Tech companies are under fire on several fronts, including Congress, where antitrust laws could break them or otherwise change the way they do business.

Google on Tuesday streams the 2022 Youth Mental Wellness Now via YouTube! Summit, which will take place in San Pedro. Google has also pledged to publicize the upcoming 988 hotline, intended as a national emergency hotline for those suffering from a mental health crisis.

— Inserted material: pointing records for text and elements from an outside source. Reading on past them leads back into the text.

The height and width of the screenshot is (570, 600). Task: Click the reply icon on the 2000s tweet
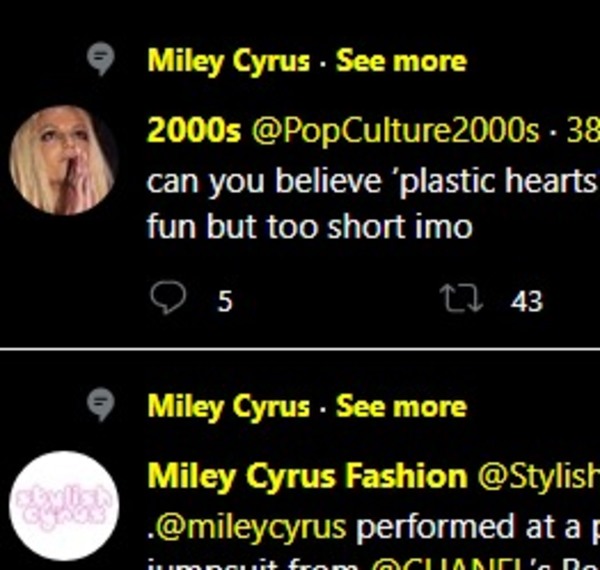coord(168,298)
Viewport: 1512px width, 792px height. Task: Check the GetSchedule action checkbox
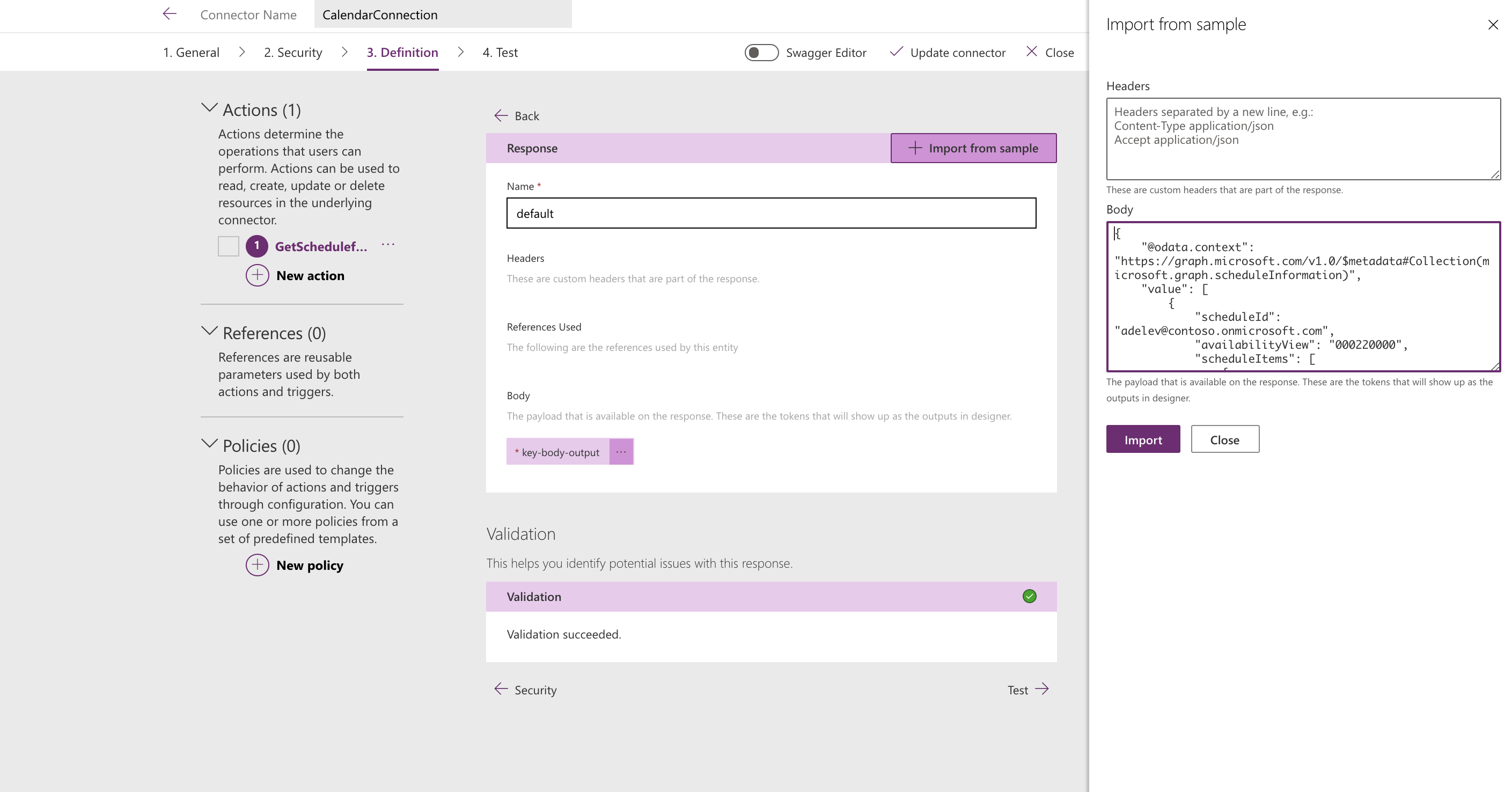tap(229, 246)
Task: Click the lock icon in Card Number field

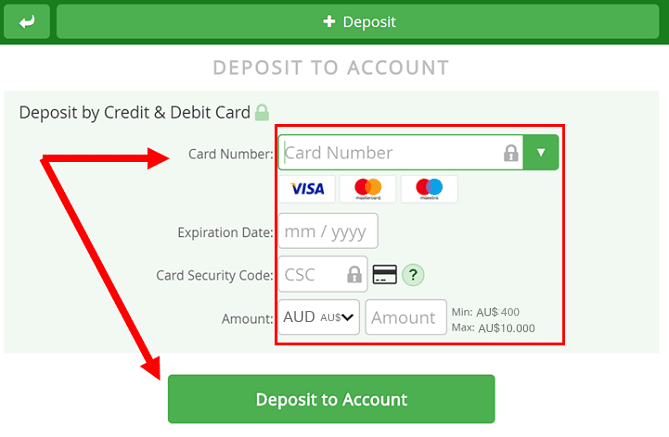Action: (x=511, y=153)
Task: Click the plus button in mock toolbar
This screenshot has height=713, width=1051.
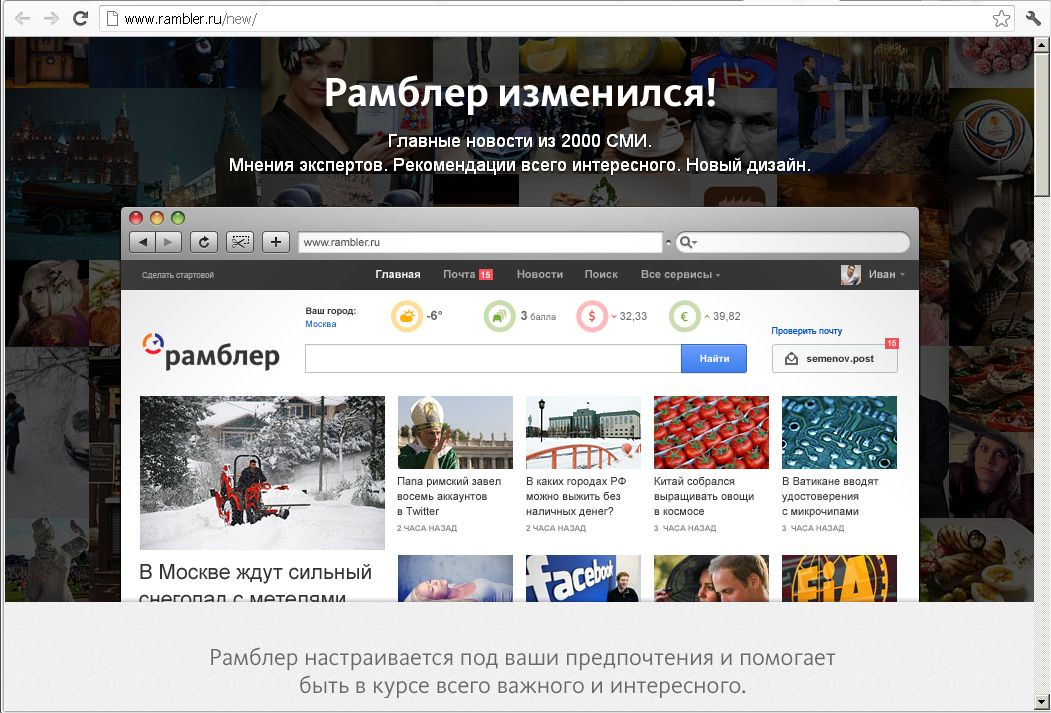Action: click(276, 242)
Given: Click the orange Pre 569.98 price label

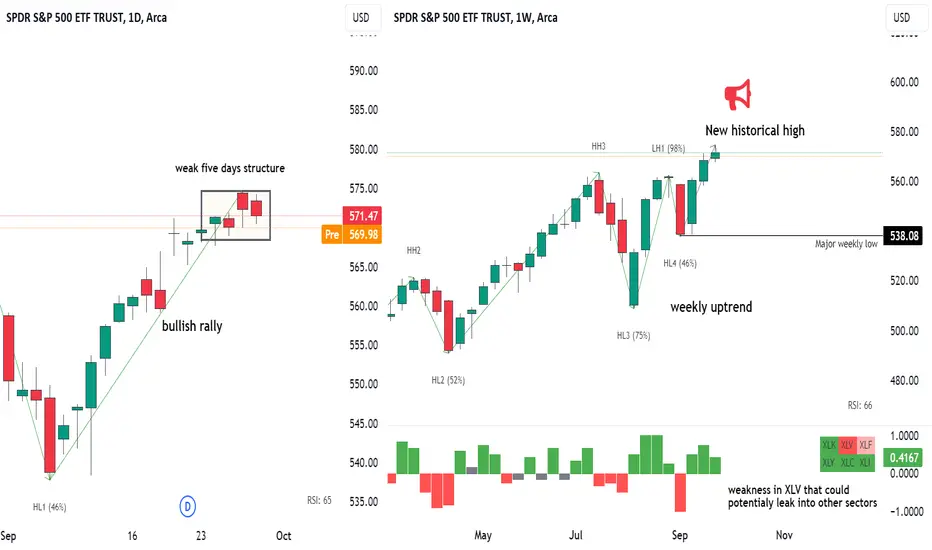Looking at the screenshot, I should 352,234.
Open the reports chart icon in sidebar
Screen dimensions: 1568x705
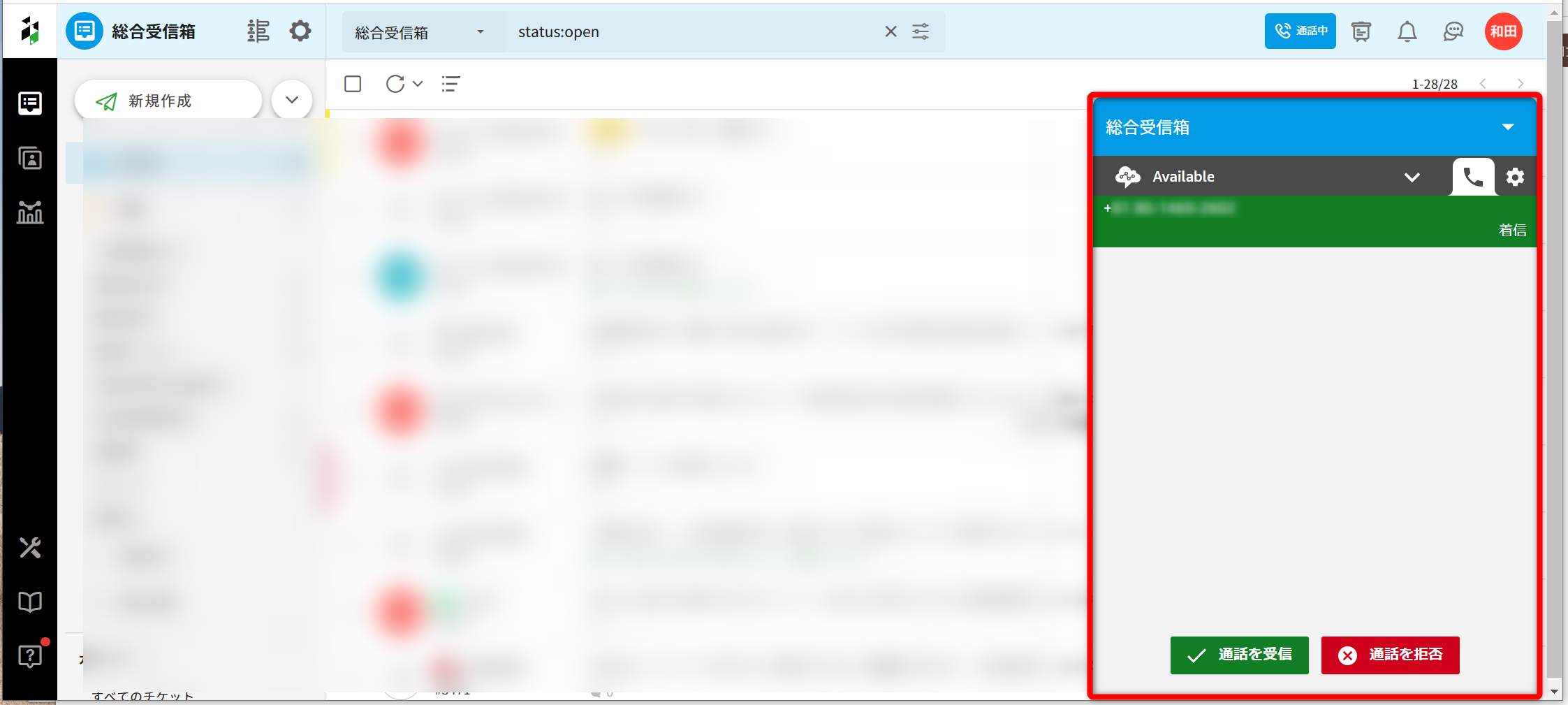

A surgeon general’s advice is a public statement intended to draw national attention to an urgent health problem and make recommendations on how to address it. The surgeon general has limited direct power, but traditionally speaks as the executive’s medical voice of expertise.

Murthy is on his second draft after serving as a general surgeon appointed by President Obama from 2014 to 2017.

Under President Biden, his first health advisory signaled the “urgent threat” of medical misinformation and called on technology and social media companies to act more responsibly. Less than a month ago, he released his last advisory, warning about health worker burnout and the dangers it poses.

“All three pieces of advice — health misinformation, youth mental health, and health professionals’ well-being — all focus on issues exacerbated by the pandemic, but they also all predate the pandemic,” Murthy said.